We should probably consider adjusting the priorities here. Index updates in response to real human edits could reasonably insert at PRIORITY_DEFAULT or PRIORITY_COMMIT (which could be renamed to something like PRIORITY_COMPLETE_SOMETHING_WE_STARTED, perhaps). I think the Editor reindex priority wasn't considered for adjustment after the changes in T11677.

epriestley renamed this task from An instance managed to generate an out-of-date URI index to User-initiated search reindex tasks can end up stuck behind import tasks in the daemon queue.Mar 21 2017, 3:28 PM
epriestley added projects: Search, Daemons, Phacility.

A related issue here is exemplified in https://discourse.phabricator-community.org/t/importing-libphutil-repository-on-fresh-phabricator-triggers-an-error/2391/, which basically amounts to:

  • Search indexing tasks are low priority and may be queued up for a while.
  • By the time we run one, it may be indexing an object which no longer exists (perhaps a user ran bin/remove destroy on the object).
  • In basically every case, this causes no actual negative effects (the user already destroyed the object), it just generates an error in the log.

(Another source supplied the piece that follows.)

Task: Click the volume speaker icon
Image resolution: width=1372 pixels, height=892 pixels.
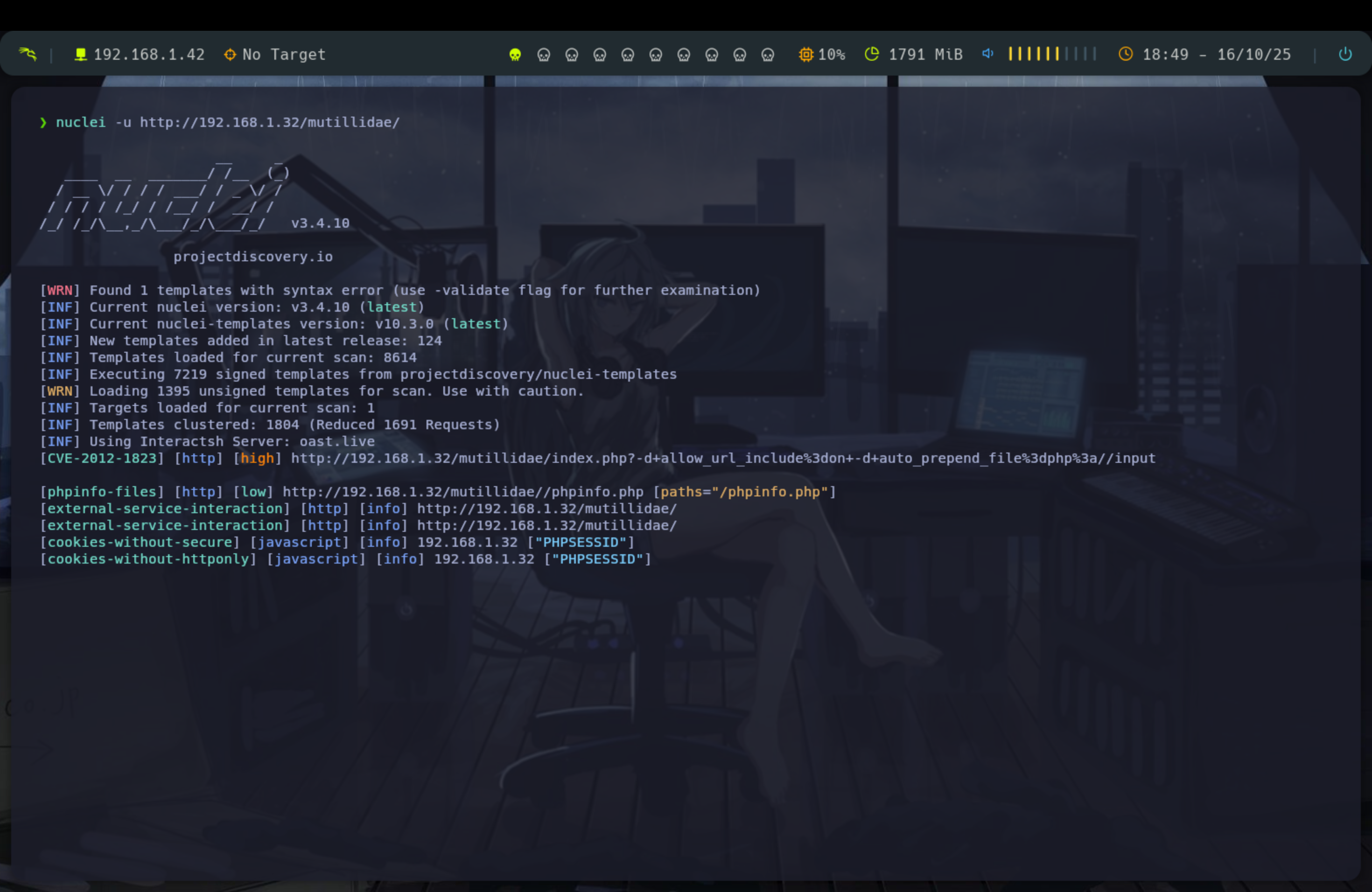Action: (987, 54)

We generate the error since it could be helpful in debugging, but it rarely is, and it's effectively never actionable or a clue toward an actual fix.

To make this more pointless, our first diagnostic step if a user reported "indexing isn't working" would be to run bin/search index ... anyway.

So I'm going to do this:

  • Failing to load an object for indexing on normal pathways is no longer an error: we assume the user bin/remove destroy'd the object already, or if they didn't, that there's no real value in reporting that an index rebuild failed unless they happen to also notice that the index itself actually isn't working when they expect it to.
  • bin/search index queues "Strict" tasks which still do report this error, so we can still catch it when we're looking for it explicitly.